The American War for Independence faced challenges on many fronts. First and foremost, the colonists themselves had reservations about seceding from the mother country. They were Englishmen, after all. Many also feared that the European powers had hegemonic ambitions in the New World.
The colonists particularly wanted independence on their own terms, not one clouded by the specter of Spanish or French dominance. Meanwhile, other colonists feared the unknown, and worried that their vision for freedom would be thwarted by a failure to thrive as an independent nation.
The colonists weren't the only ones with reservations. Countries like Spain saw an opportunity to weaken British dominance across the world stage. However, the Spanish felt uneasy about helping, as their own country had been ruled by kings since the Middle Ages. Would playing a part in the American war for independence encourage their own citizens to revolt against the Spanish monarchy?

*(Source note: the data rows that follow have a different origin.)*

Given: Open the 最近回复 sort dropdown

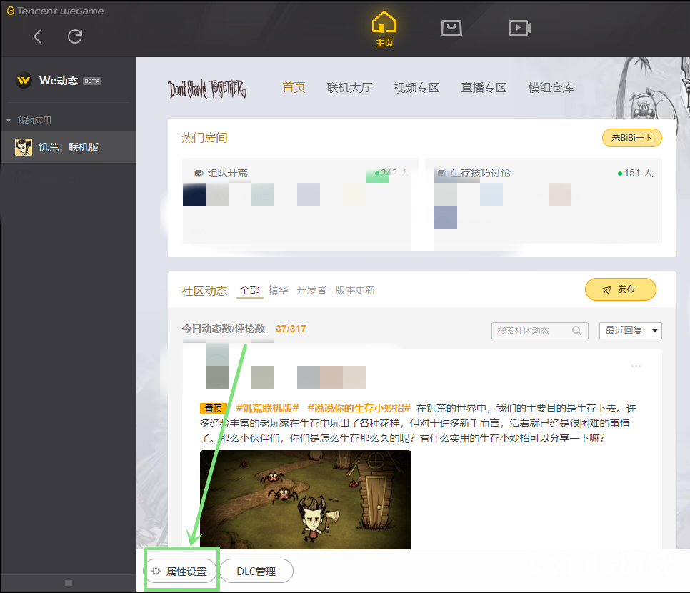Looking at the screenshot, I should (x=630, y=331).
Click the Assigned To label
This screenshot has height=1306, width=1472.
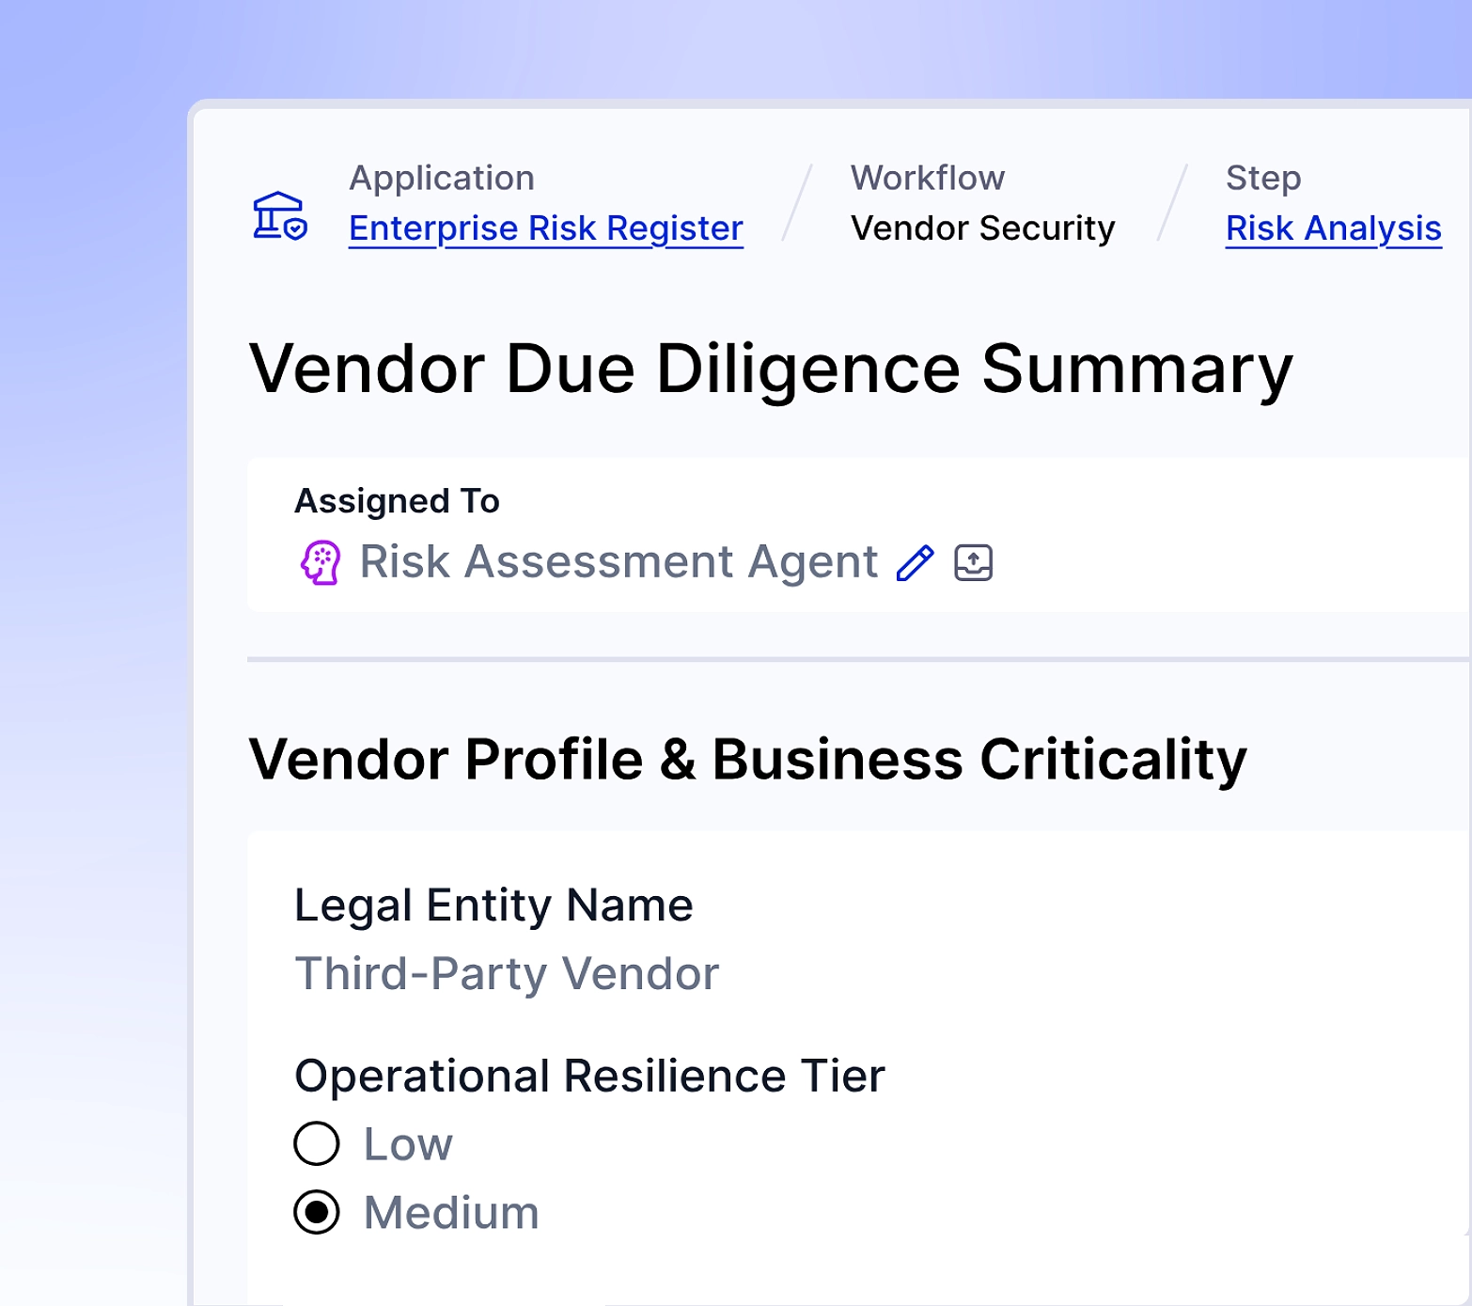397,501
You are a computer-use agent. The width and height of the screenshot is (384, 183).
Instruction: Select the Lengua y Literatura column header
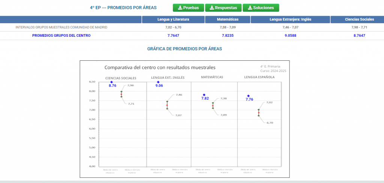click(173, 20)
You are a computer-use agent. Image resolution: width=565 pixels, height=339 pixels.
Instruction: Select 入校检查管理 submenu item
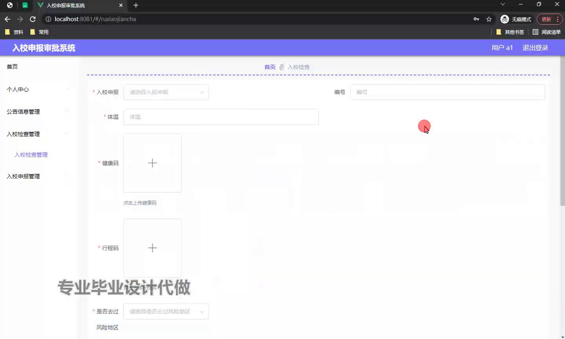coord(31,155)
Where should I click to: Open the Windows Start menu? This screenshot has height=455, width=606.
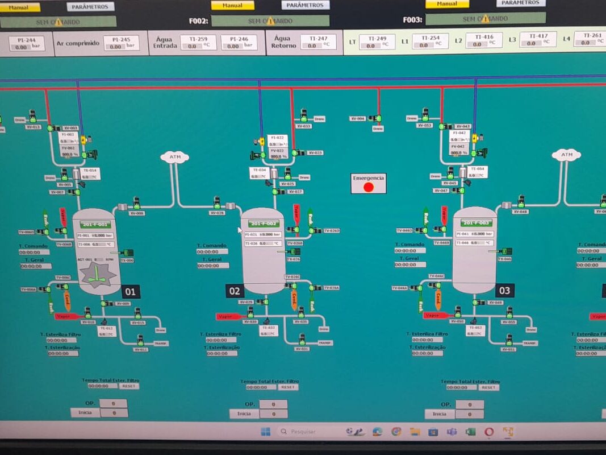point(265,432)
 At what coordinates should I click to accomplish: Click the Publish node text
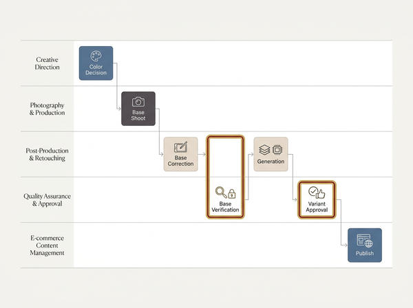coord(365,253)
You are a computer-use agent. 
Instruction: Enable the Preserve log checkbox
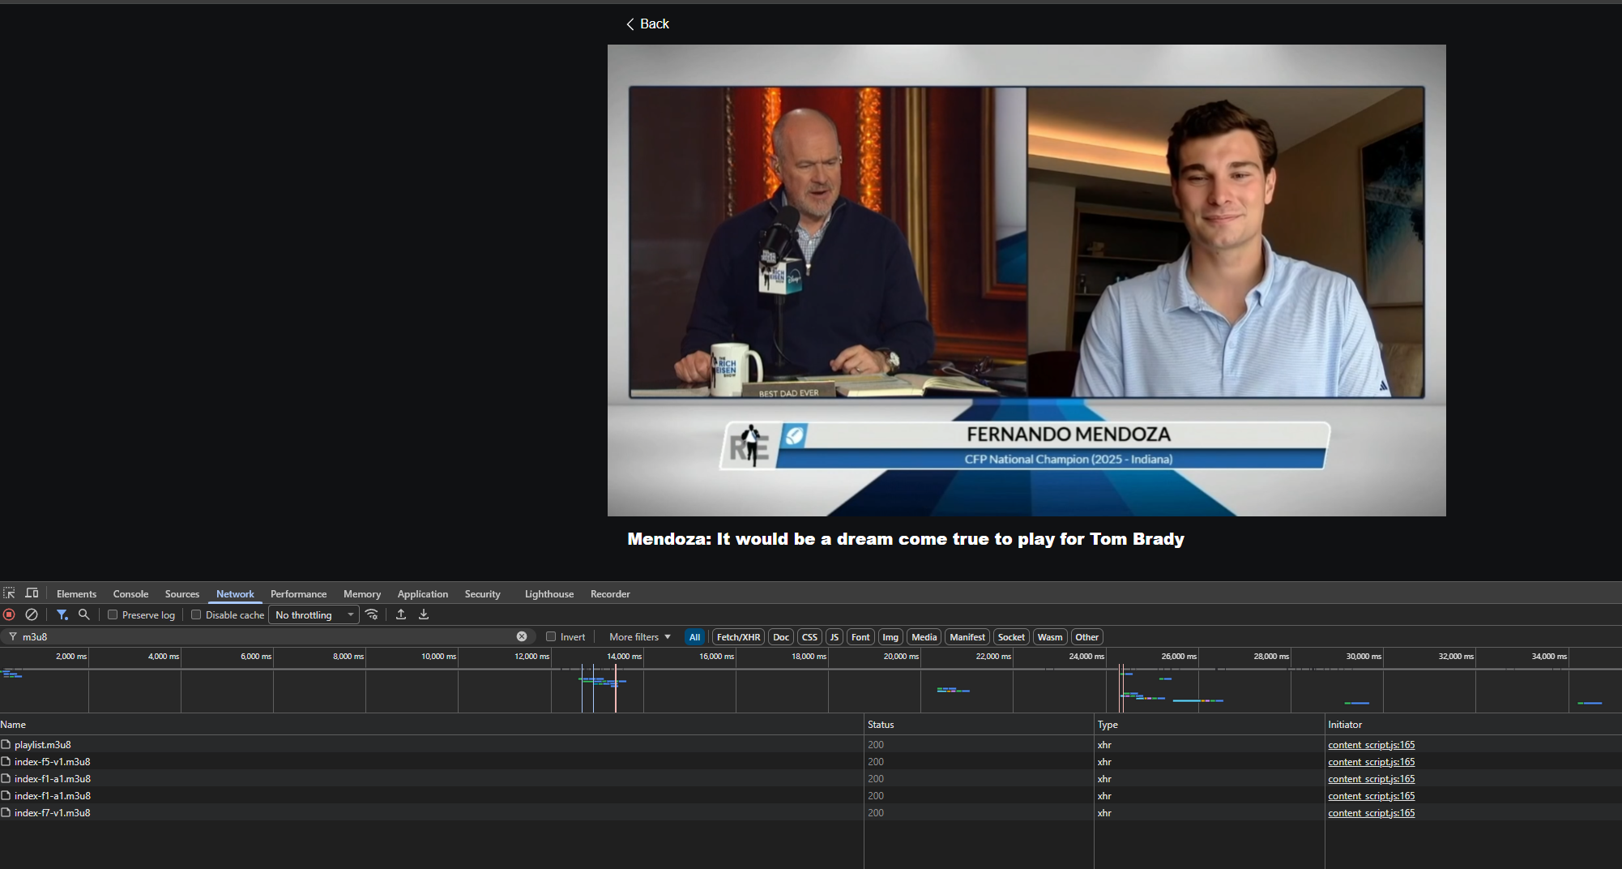[113, 615]
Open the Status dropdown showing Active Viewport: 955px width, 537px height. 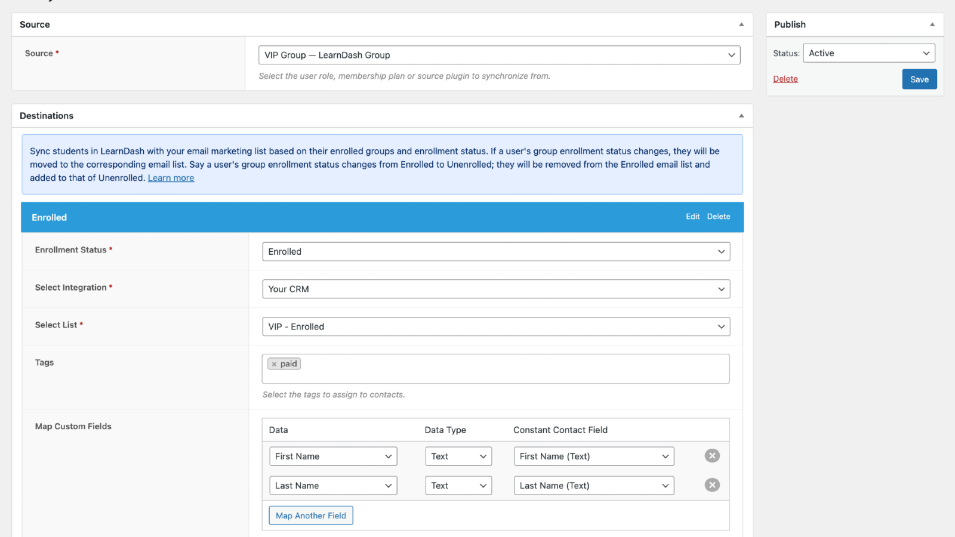tap(868, 53)
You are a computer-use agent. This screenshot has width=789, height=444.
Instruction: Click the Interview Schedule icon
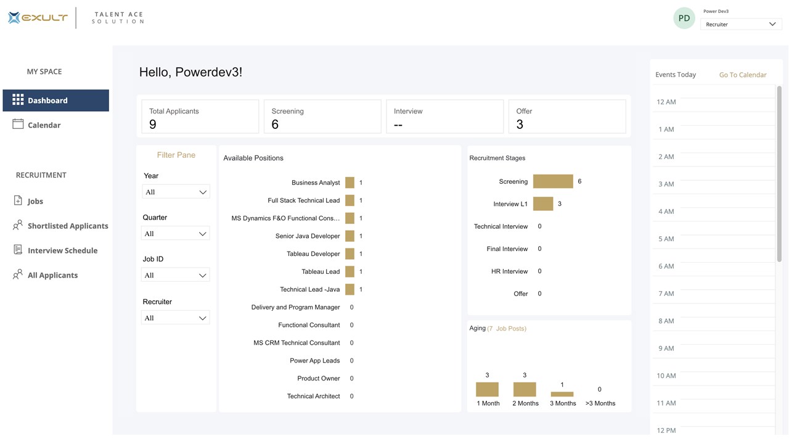[18, 250]
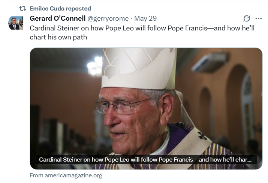The image size is (268, 183).
Task: Click the cardinal's white mitre in the photo
Action: [x=139, y=68]
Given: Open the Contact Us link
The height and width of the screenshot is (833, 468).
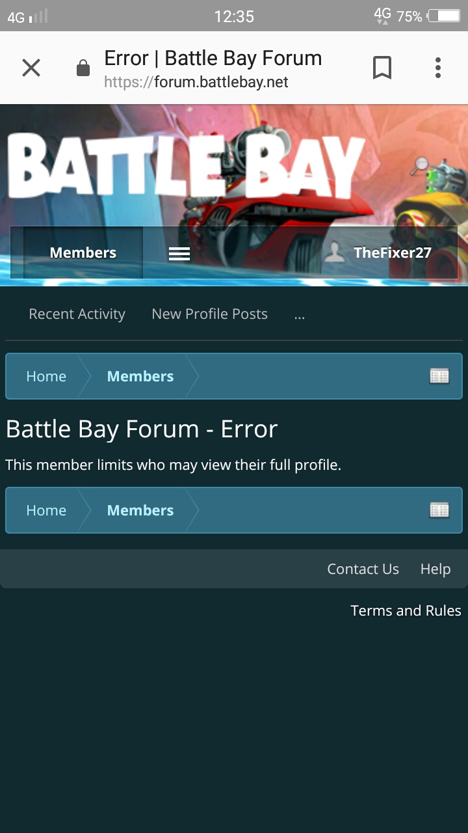Looking at the screenshot, I should click(x=363, y=569).
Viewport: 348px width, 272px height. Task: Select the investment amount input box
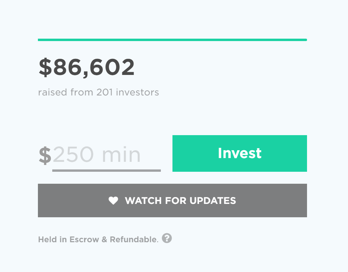coord(107,155)
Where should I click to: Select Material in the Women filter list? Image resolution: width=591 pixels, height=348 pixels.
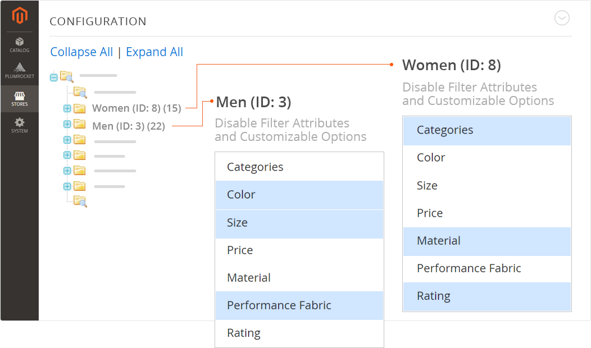pos(487,241)
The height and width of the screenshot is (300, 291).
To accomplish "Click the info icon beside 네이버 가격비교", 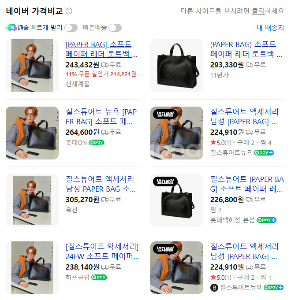I will pos(69,11).
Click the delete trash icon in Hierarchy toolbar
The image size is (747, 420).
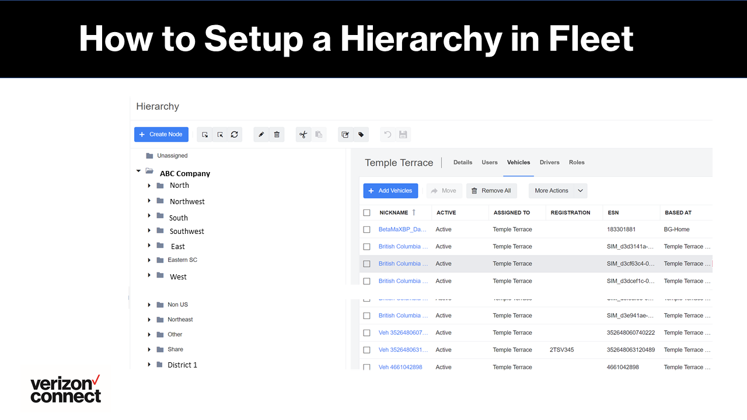(277, 134)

Meanwhile, France didn't want to be seen as a direct ally until victory was relatively assured. The British crown was a formidable enemy, so the French needed to be cautious.
In the end, European powers like France, Spain, and the Netherlands aided the Patriot cause with arms, munitions, financial support, and military leadership. All three countries began by providing covert aid. The Dutch sent out munitions from the Caribbean island of St. Eustatius and Curaçao off the coast of Venezuela.
The French also secretly provided arms and munitions. Predominantly, French gunpowder and guns were responsible for the defeat of the British crown at the Battle of Saratoga. That military victory gained the colonists what they wanted: explicit French support for the American war for independence.
Meanwhile, the Spanish leveraged their ports in Louisiana and Cuba to aid the colonists. Spain, France, and the Netherlands all played a major part in the Patriot victory.